### [TASK OBJECTIVE]
Skip the images and repeat every entry word for word.

### [EXERCISE INPUT]
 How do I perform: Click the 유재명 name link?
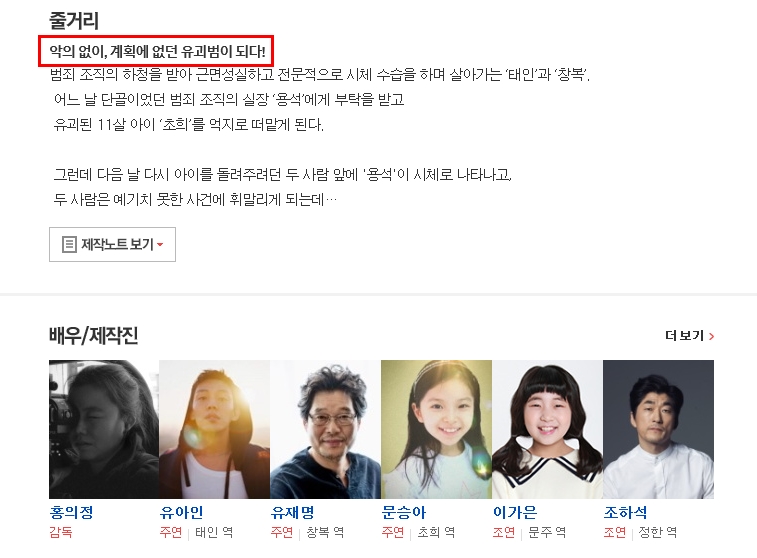(x=293, y=512)
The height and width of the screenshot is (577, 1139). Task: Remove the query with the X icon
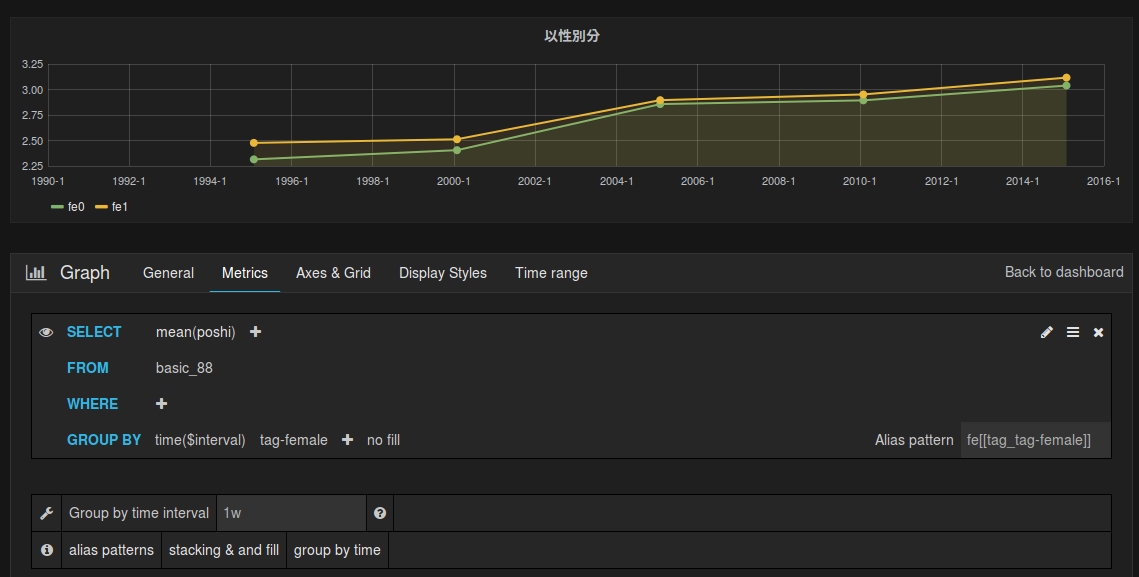coord(1098,332)
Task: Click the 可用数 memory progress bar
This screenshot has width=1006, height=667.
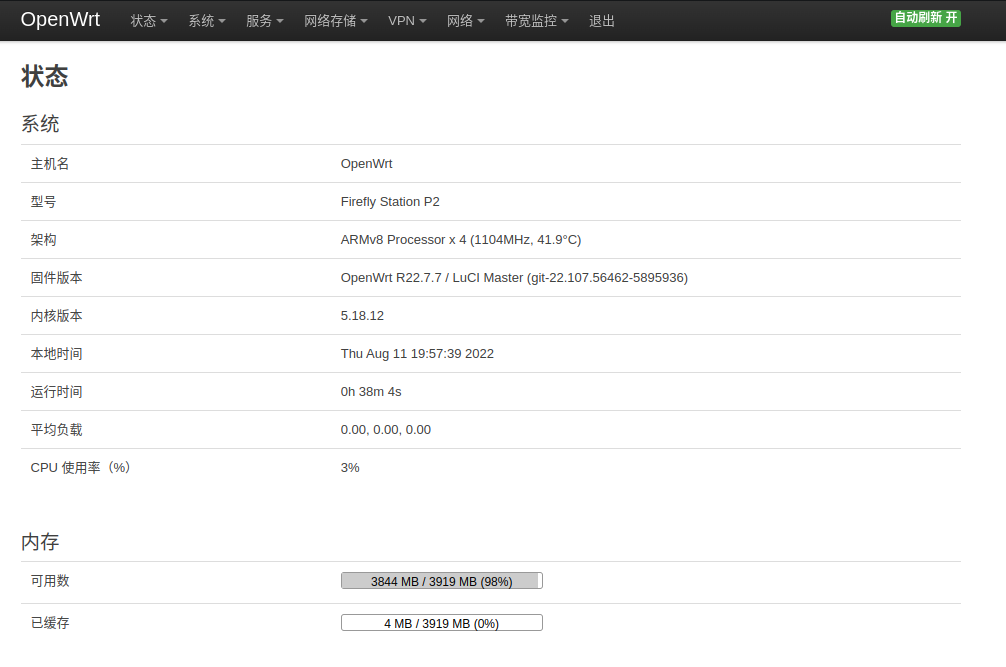Action: [x=441, y=581]
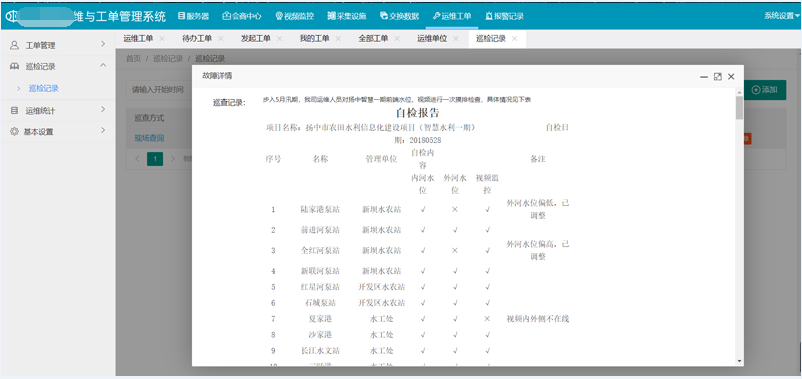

### [WRITTEN SOLUTION]
 How do I perform: Click the 유재명 name link?
(x=293, y=512)
The height and width of the screenshot is (577, 1139). Task: Remove the query with the X icon
coord(1098,332)
Task: Click the 可用数 memory progress bar
This screenshot has width=1006, height=667.
Action: [x=441, y=581]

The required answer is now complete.